:: What the task asks ::
Can you format the items below as a Markdown table with the columns "Row" and "Line," starting at the beginning of the items and going through the line containing "(x=1471, y=122)", skipping blank lines? Leave the pictures out of your table.

==== Data entries

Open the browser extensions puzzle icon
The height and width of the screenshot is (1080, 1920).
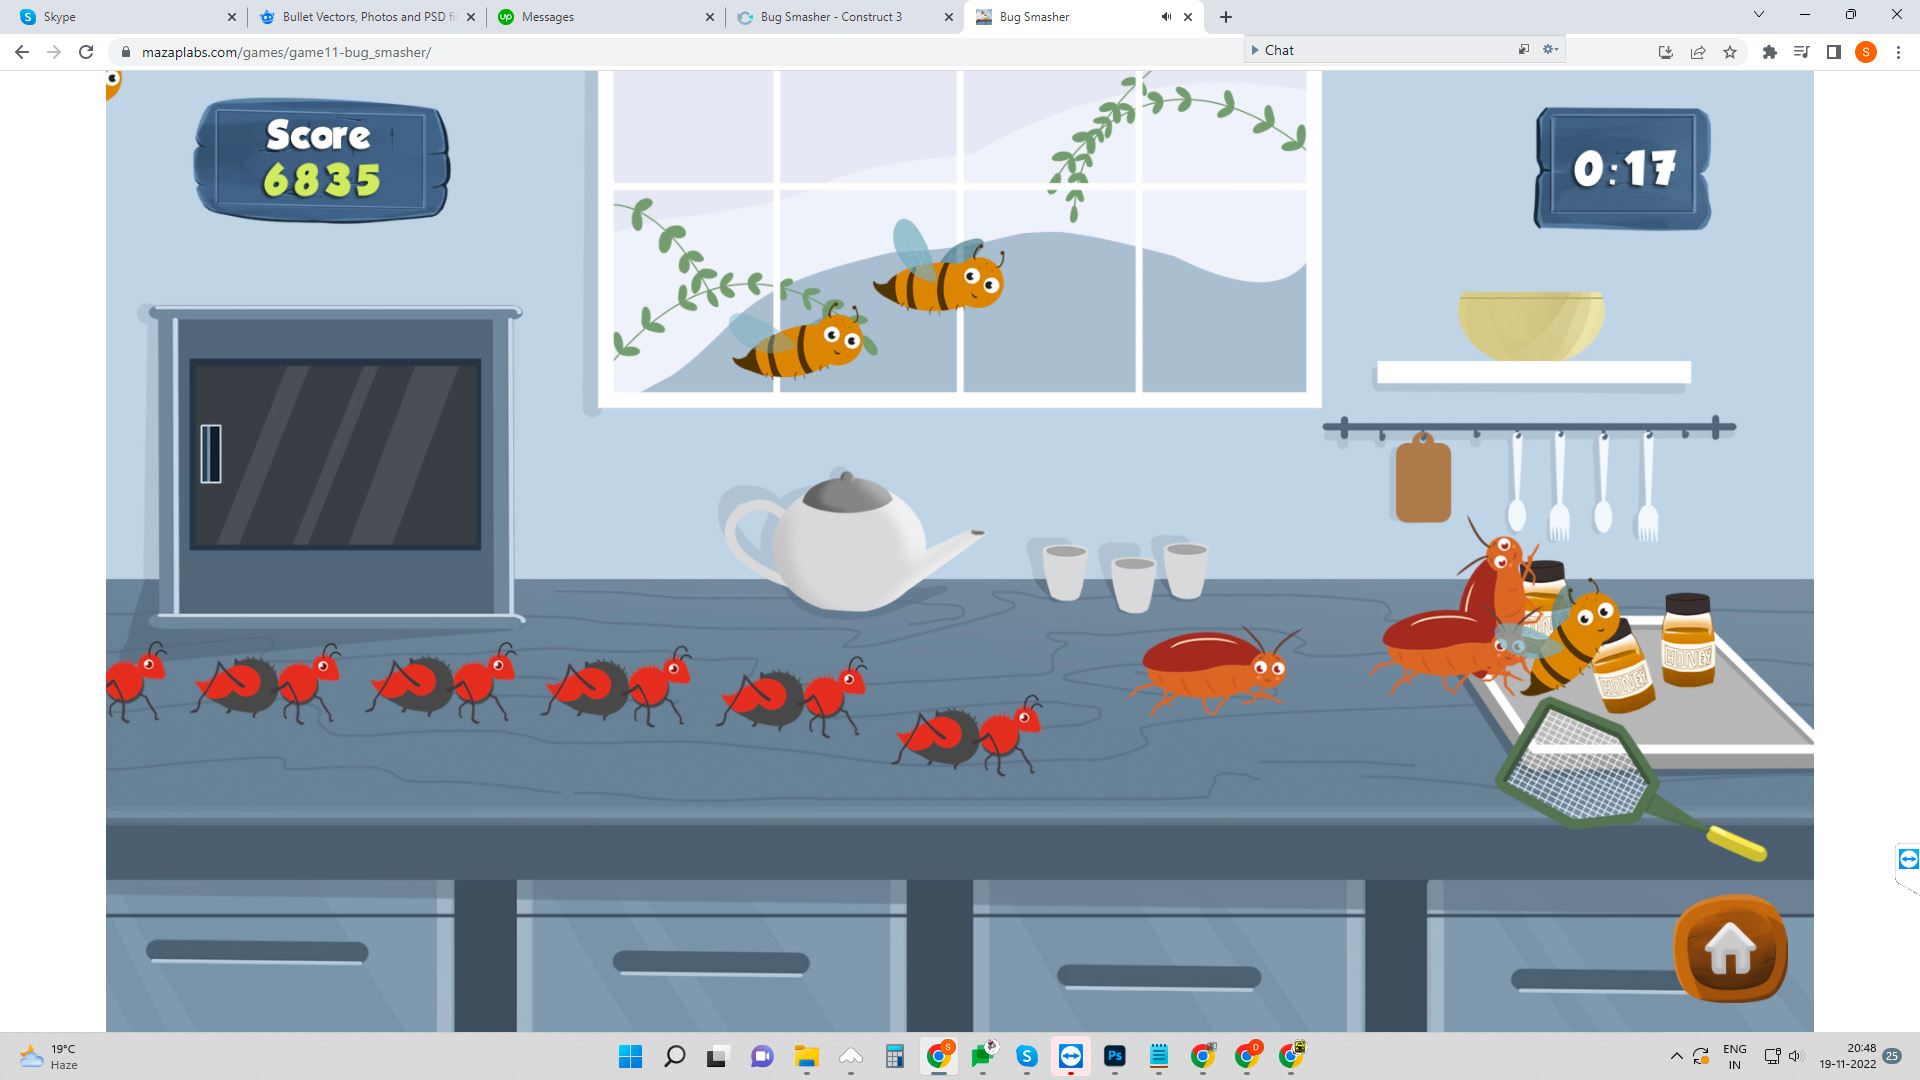click(1769, 52)
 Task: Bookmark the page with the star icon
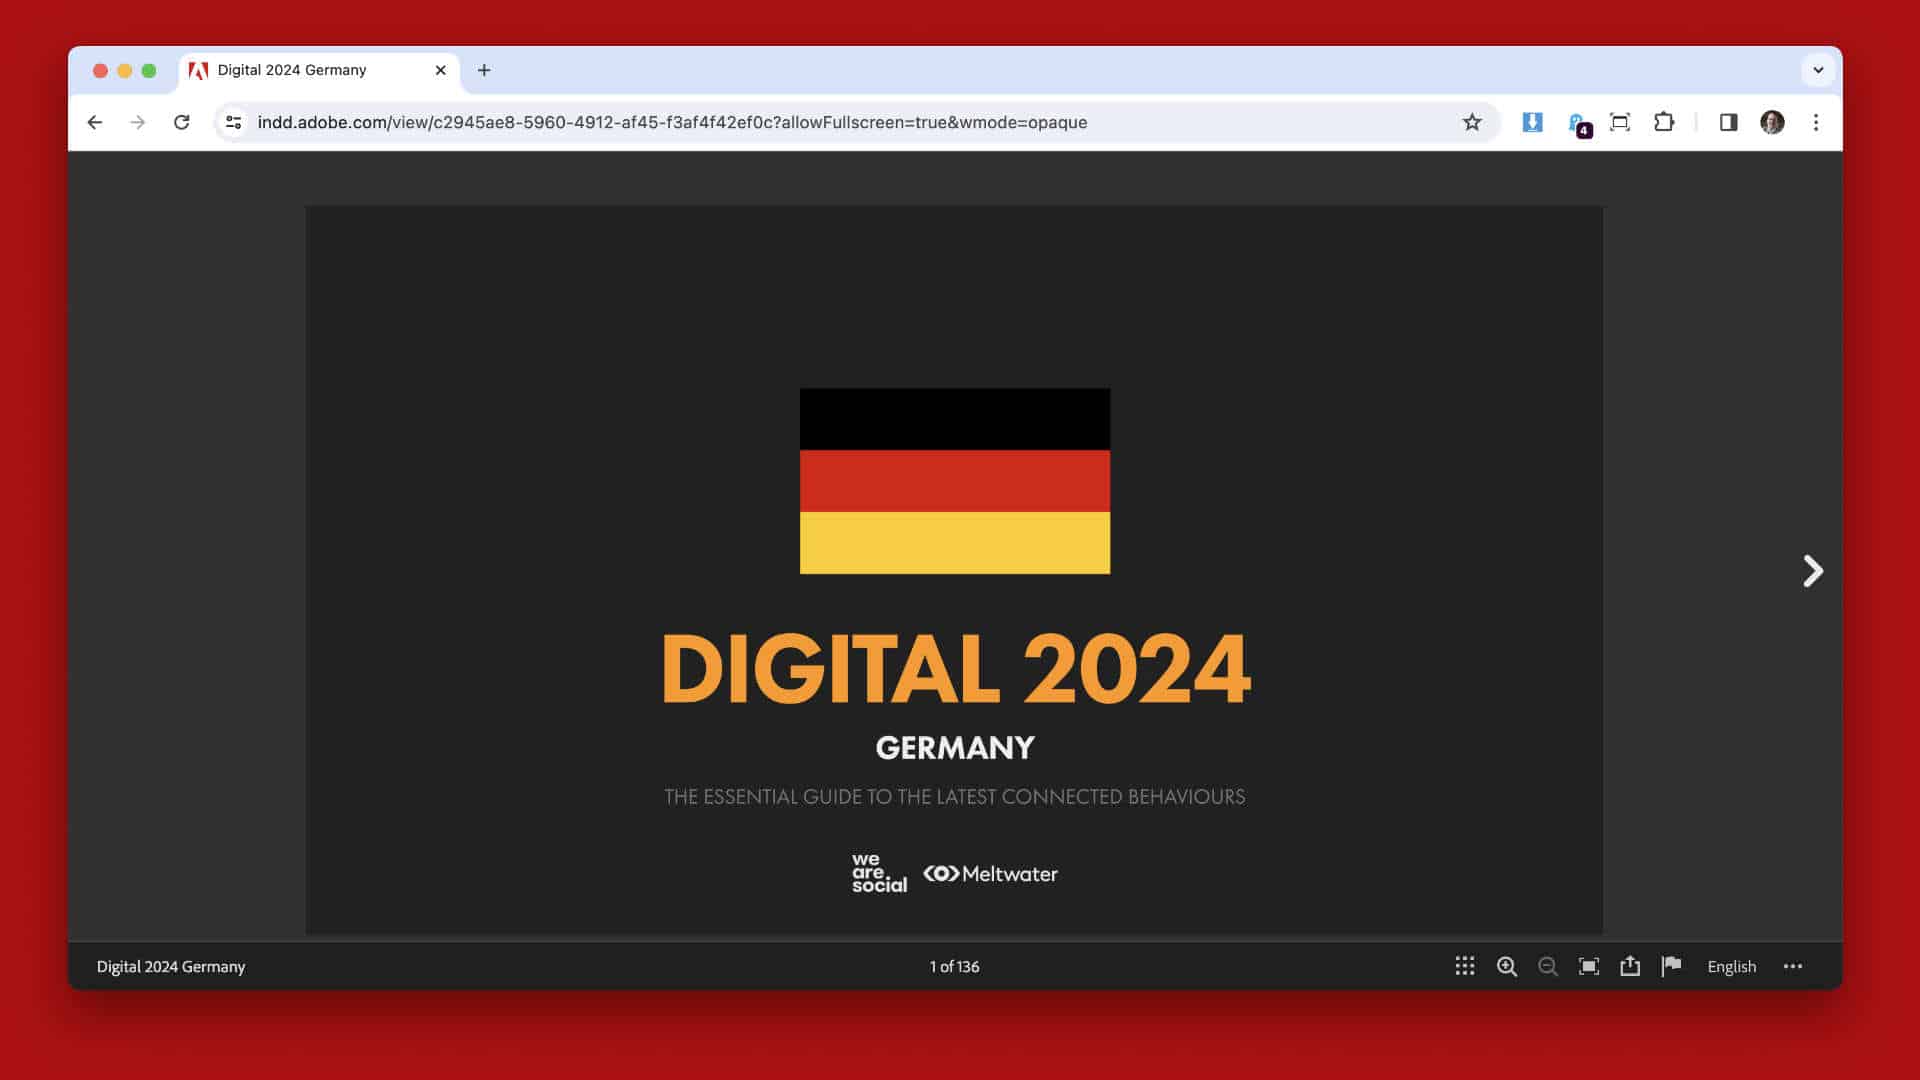(x=1471, y=122)
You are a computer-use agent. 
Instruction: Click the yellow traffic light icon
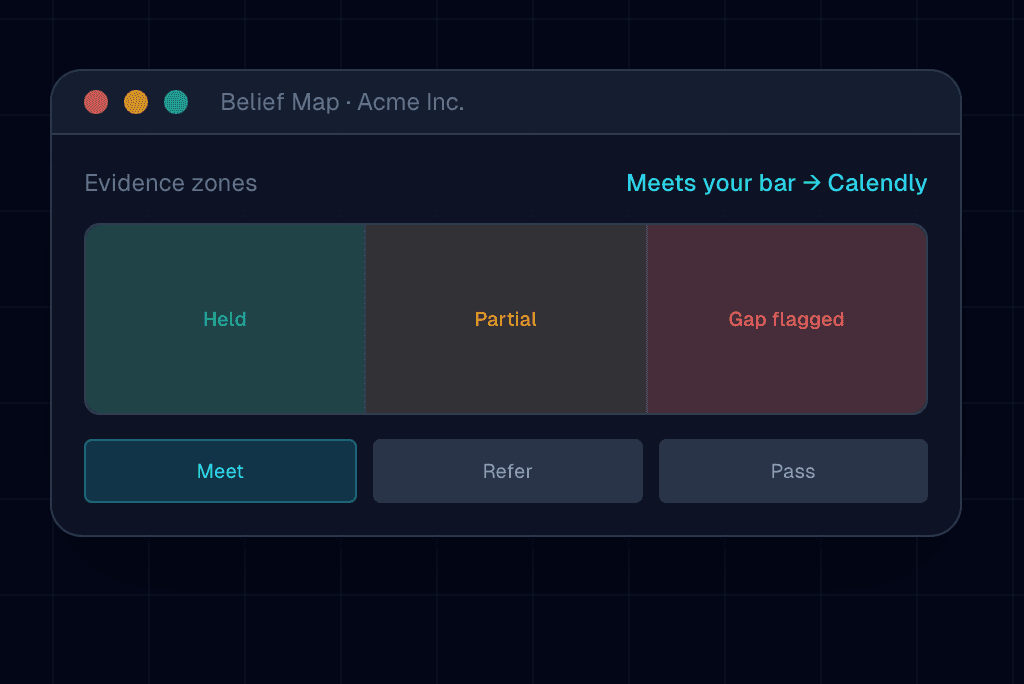tap(136, 101)
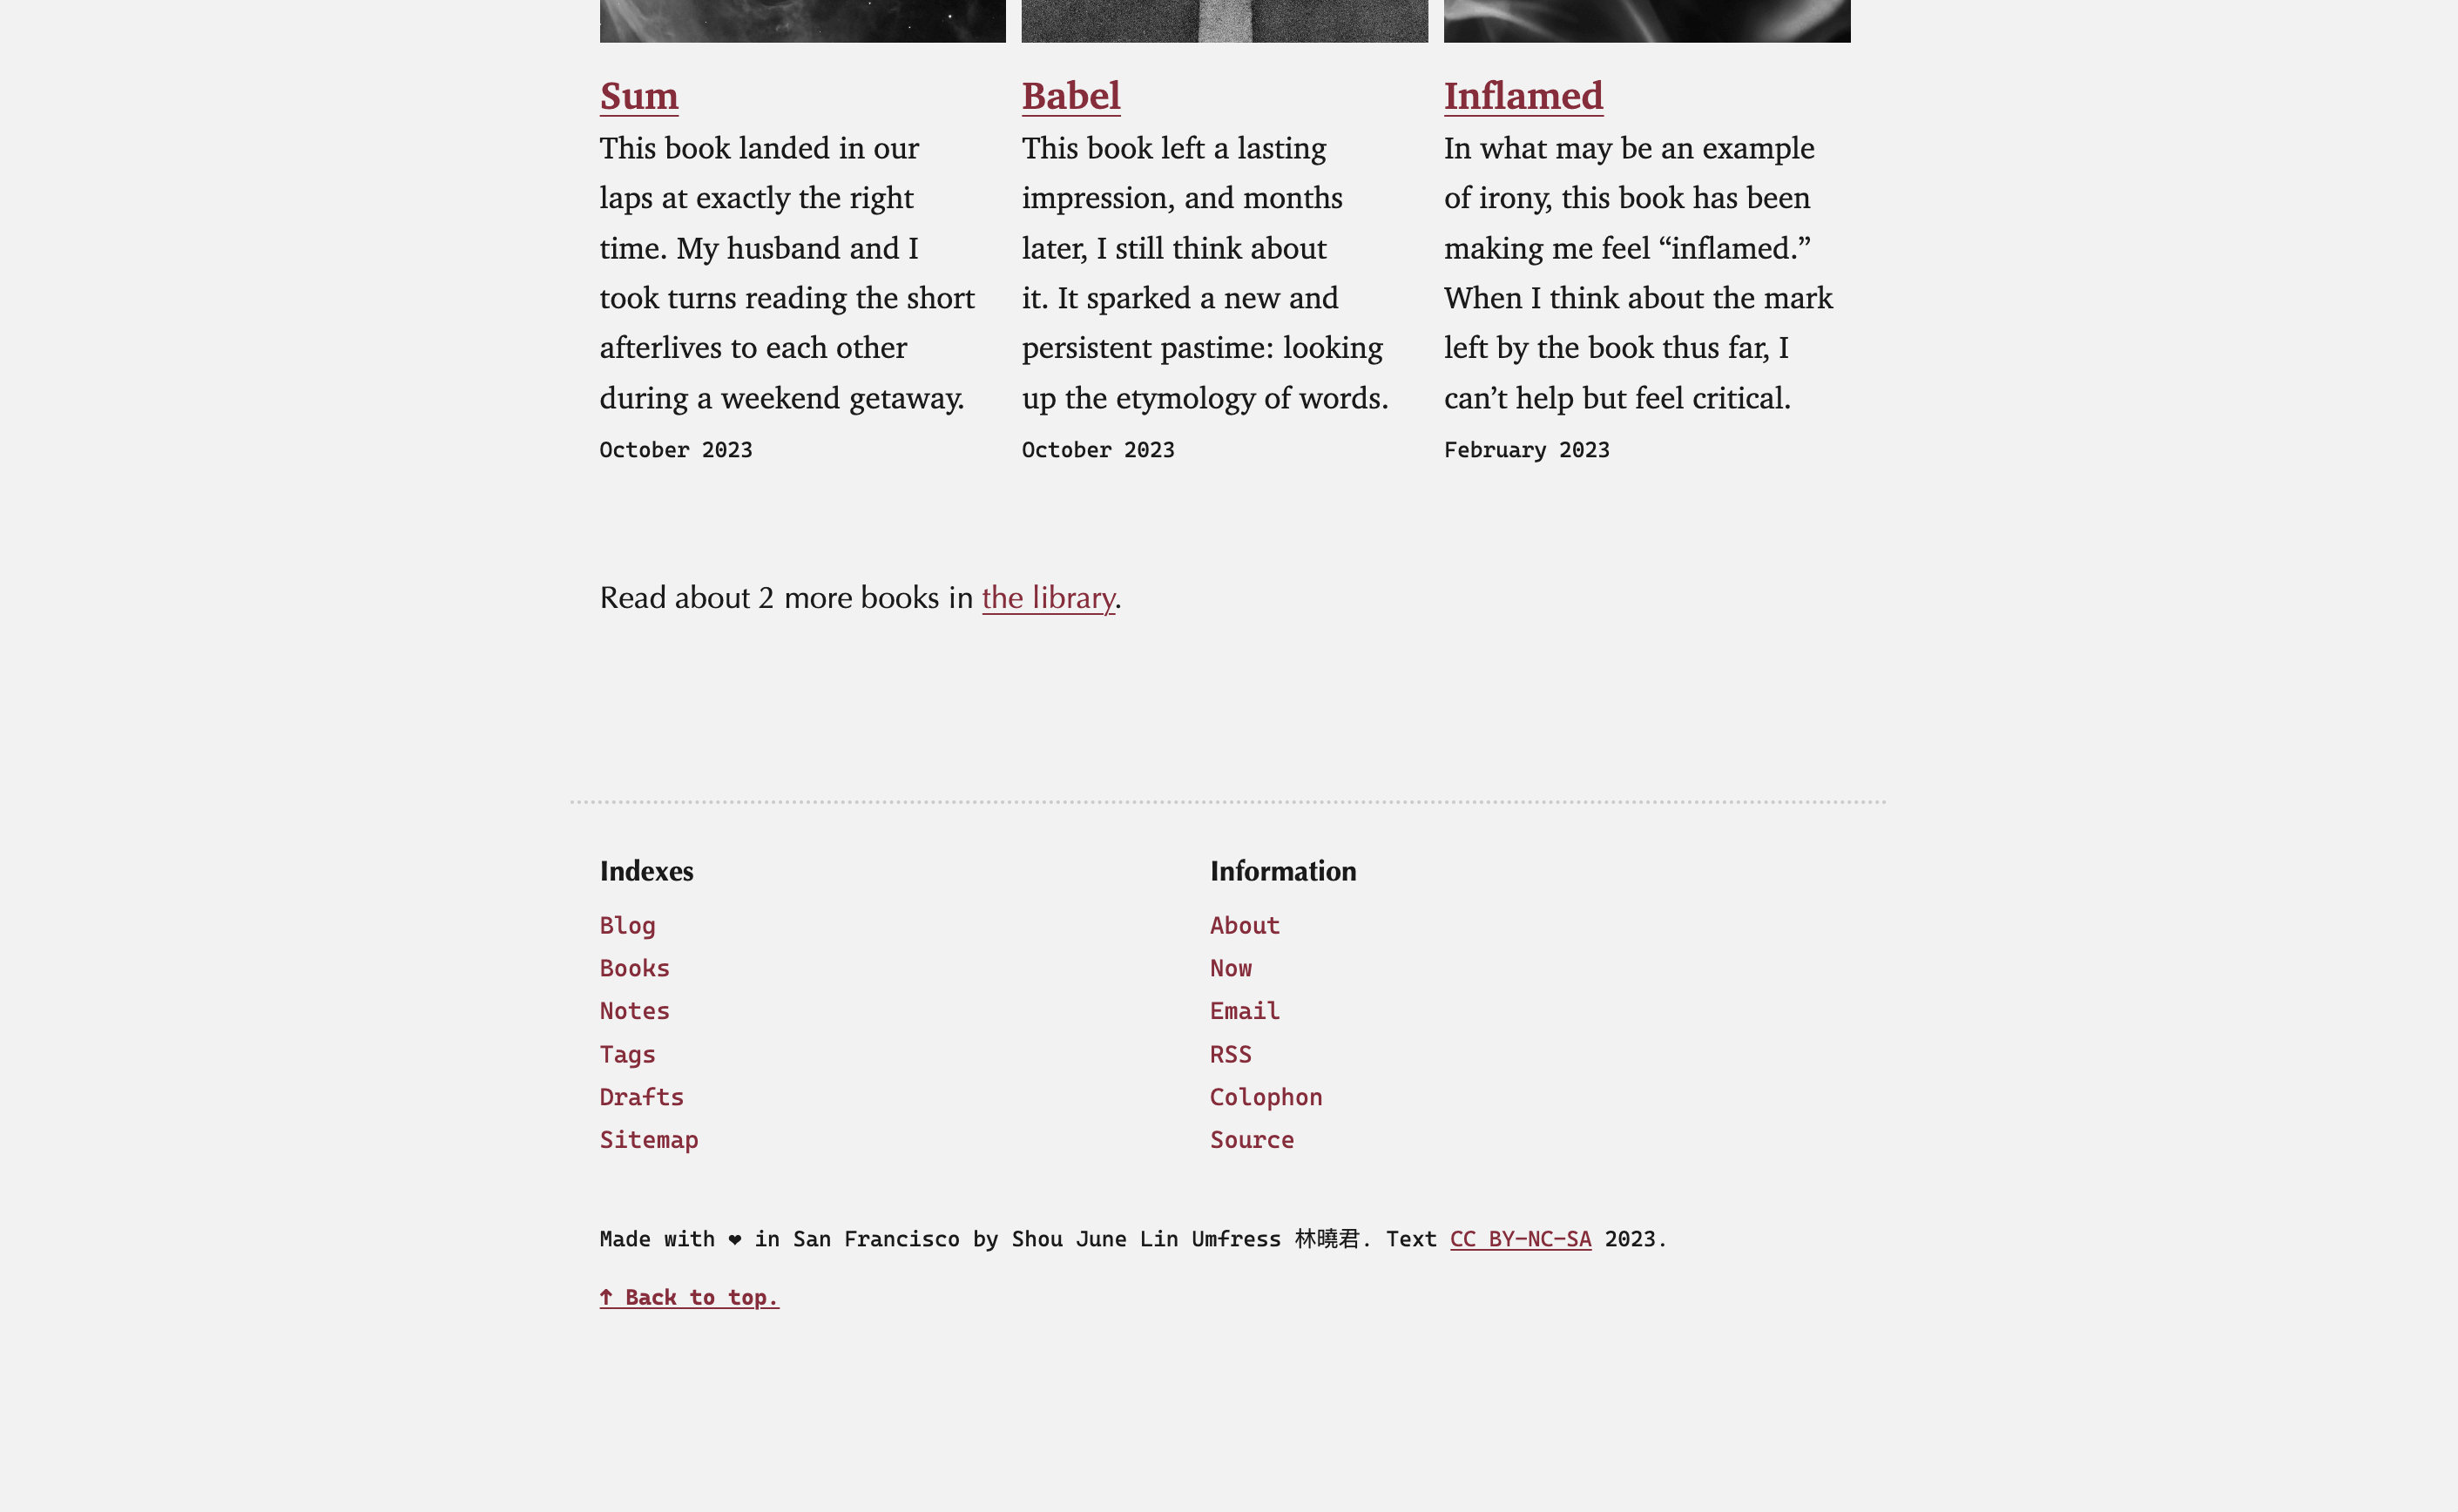Image resolution: width=2458 pixels, height=1512 pixels.
Task: Open the Now information page
Action: [x=1231, y=968]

========

:: Answer in full ::
| Row | Line |
|---|---|
| 1 | Open the browser extensions puzzle icon |
| 2 | The height and width of the screenshot is (1080, 1920). |
| 3 | click(1769, 52) |
| 4 |  Task: Bookmark the page with the star icon |
| 5 | (x=1471, y=122) |